目的: 欠損部位を補綴するという根源的なことに科学的根拠を示す臨床研究を調査すると, 系統だった臨床研究は皆無である. 歯科治療における補綴すべき歯の数は, 形態学的・運動力学的観点というある一側面のみではなく, もっと多角的側面から決定すべきであると考えられる.
研究の選択: 今回, この考えに対する答えを示唆するであろう, Shortened dental arch (SDA) conceptを提唱するKayser (オランダ) の一連の研究に関するReviewを行った.

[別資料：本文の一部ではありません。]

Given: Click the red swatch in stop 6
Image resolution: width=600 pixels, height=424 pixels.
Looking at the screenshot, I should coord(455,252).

結果: Kayserらは, 横断研究より, 対をなす対咬臼歯数3~5ユニットのSDAは, 歯の移動, 咀嚼効率, Temporomandibular disorder (TMD), 歯周組織, 患者の満足感に対して臨床的な問題はなかったと報告し, 前歯と小臼歯は生涯を通じてなくてはならないものであり, 最良の予防と修復を行う価値があると考察している. また, 長期の縦断研究より, SDAにしてから5年以内において, 咬合の安定に関する指標に若干の変化がみられるものの, 観察期間を通じて咬合や患者の満足感は安定していることから, この咬合の変化は, 新しい平衡を導くための適応によるものであると報告し, SDAはそれ自体, 咬合の崩壊を引き起こさないと考察している.
結論: Kayserらの一連の研究により, 欠損補綴に対して歯列を短縮して対応することは臨床的に肯定されることが示唆された. よって, 症例に応じて治療しないという治療の選択肢も補綴学的に追加されうるのではないであろうか.